* [PROMPT] Among the entries below, copy every line that carries the word "Instagram".

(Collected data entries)
<<<<

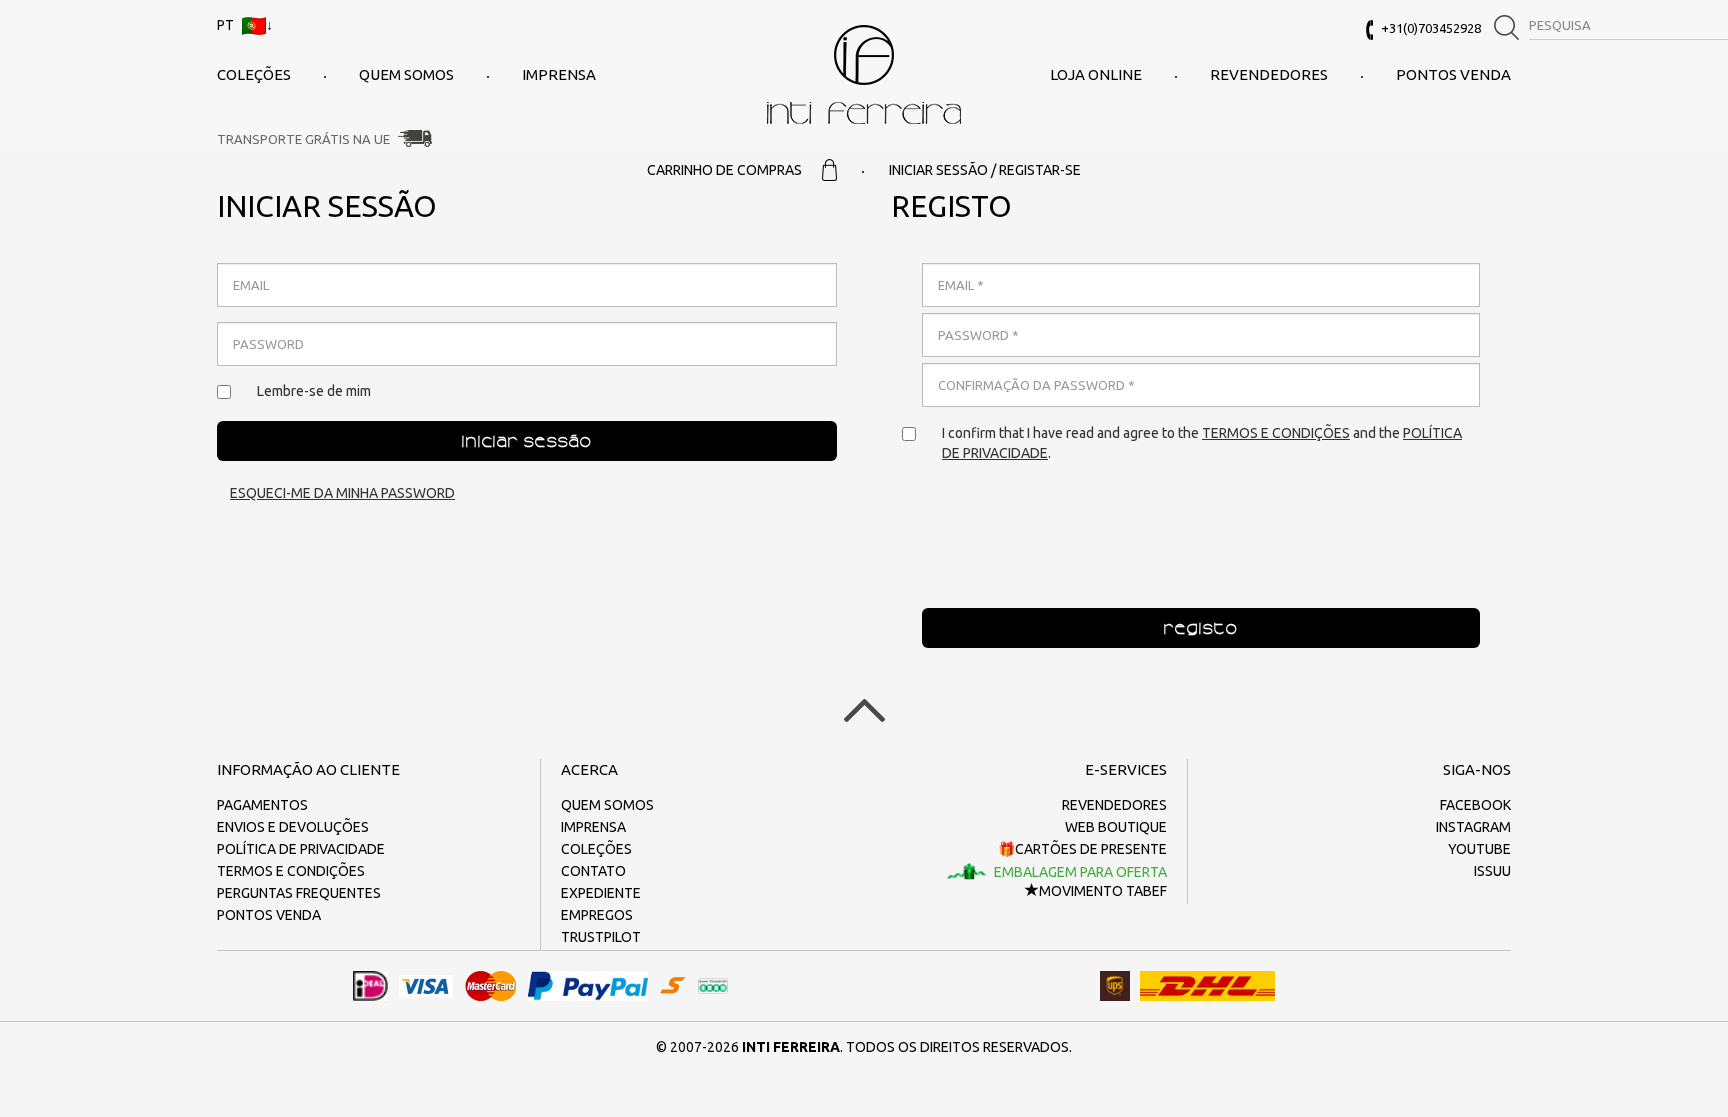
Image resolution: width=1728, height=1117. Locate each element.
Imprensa (559, 74)
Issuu (1492, 871)
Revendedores (1269, 74)
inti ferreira (864, 74)
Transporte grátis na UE (303, 139)
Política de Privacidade (301, 849)
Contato (593, 871)
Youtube (1479, 849)
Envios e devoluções (293, 827)
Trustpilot (601, 937)
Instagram (1473, 827)
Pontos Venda (1453, 74)
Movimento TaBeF (1103, 891)
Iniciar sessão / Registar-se (985, 170)
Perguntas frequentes (299, 893)
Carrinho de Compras (724, 170)
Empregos (597, 915)
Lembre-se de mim (314, 391)
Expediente (601, 893)
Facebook (1475, 805)
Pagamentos (262, 805)
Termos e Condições (1276, 433)
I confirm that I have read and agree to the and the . (1202, 443)
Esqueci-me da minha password (342, 493)
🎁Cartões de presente (1082, 849)
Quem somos (406, 74)
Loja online (1096, 74)
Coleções (254, 74)
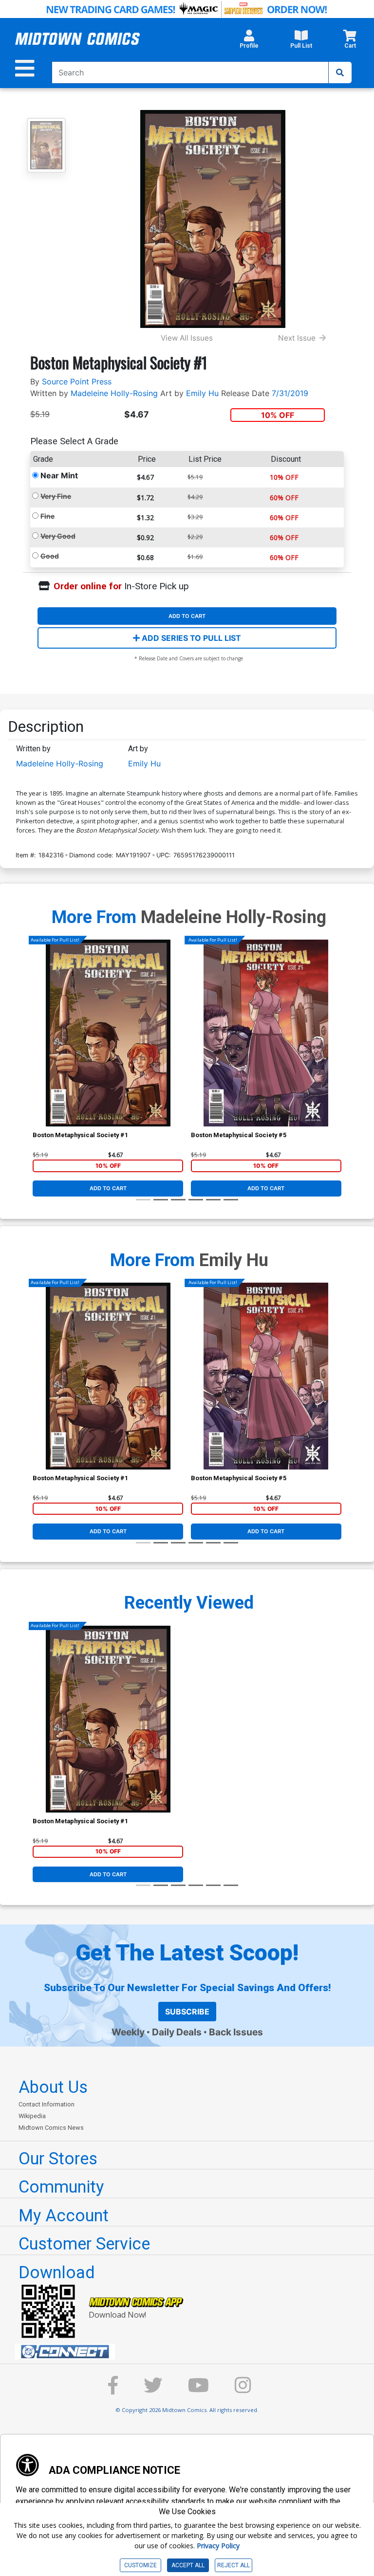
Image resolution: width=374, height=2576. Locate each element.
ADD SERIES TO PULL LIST (190, 638)
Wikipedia (32, 2116)
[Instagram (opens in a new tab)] (243, 2390)
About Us (53, 2087)
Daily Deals (177, 2032)
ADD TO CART (187, 616)
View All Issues (187, 338)
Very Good (57, 536)
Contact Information (47, 2104)
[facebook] (113, 2390)
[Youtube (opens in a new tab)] (198, 2390)
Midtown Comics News (51, 2127)
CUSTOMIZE (140, 2565)
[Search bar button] (340, 72)
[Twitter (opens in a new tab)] (153, 2390)
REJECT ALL (233, 2565)
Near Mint (59, 475)
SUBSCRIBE (187, 2011)
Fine (47, 516)
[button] (249, 42)
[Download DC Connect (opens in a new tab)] (191, 2351)
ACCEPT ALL (188, 2565)
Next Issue (297, 338)
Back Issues (236, 2032)
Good (49, 556)
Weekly (128, 2032)
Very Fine (55, 496)
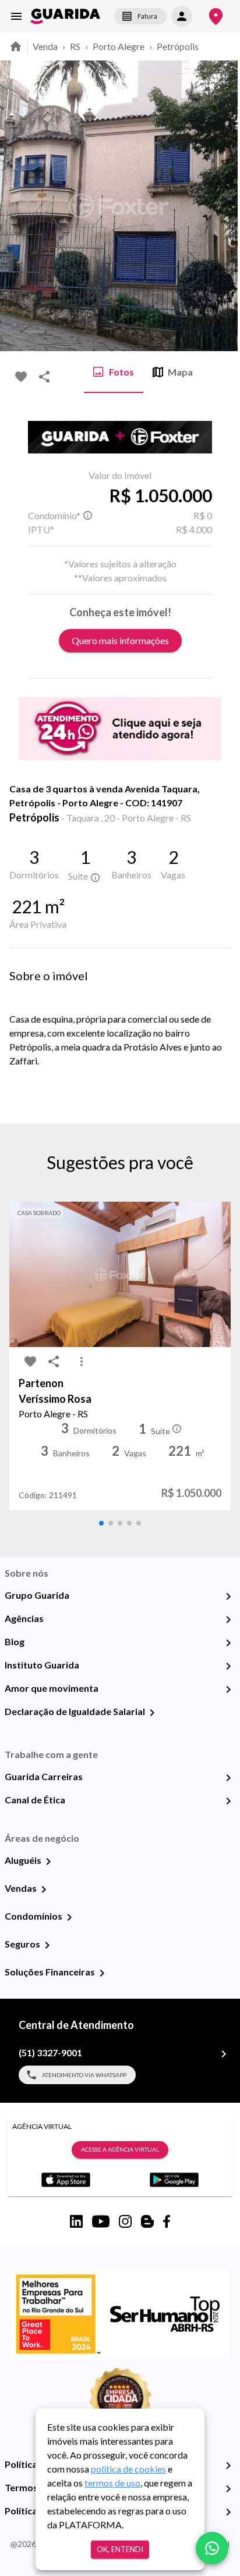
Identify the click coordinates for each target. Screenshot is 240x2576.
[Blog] (228, 1643)
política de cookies (128, 2468)
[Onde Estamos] (216, 16)
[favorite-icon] (21, 376)
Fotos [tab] (121, 371)
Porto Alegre (118, 46)
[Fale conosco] (212, 2548)
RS (75, 46)
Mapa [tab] (180, 371)
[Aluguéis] (48, 1861)
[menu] (16, 16)
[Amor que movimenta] (228, 1689)
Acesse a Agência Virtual (120, 2149)
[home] (65, 16)
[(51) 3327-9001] (224, 2054)
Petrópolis (178, 46)
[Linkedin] (76, 2221)
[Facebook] (166, 2221)
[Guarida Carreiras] (228, 1778)
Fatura (147, 16)
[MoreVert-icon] (81, 1361)
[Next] (222, 205)
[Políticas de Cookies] (228, 2512)
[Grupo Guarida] (228, 1596)
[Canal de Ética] (228, 1801)
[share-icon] (44, 376)
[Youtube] (100, 2221)
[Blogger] (147, 2221)
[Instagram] (125, 2221)
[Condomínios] (69, 1917)
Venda (45, 46)
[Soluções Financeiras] (102, 1973)
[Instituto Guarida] (228, 1666)
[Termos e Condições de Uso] (228, 2489)
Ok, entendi (120, 2549)
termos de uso (112, 2482)
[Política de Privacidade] (228, 2466)
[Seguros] (47, 1945)
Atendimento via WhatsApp (84, 2074)
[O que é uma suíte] (87, 516)
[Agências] (228, 1620)
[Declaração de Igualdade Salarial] (152, 1713)
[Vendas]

>>>>

* [TASK RESPONSE]
Instagram (1473, 827)
[Instagram (opens in a new tab)] (243, 2390)
[Instagram] (125, 2221)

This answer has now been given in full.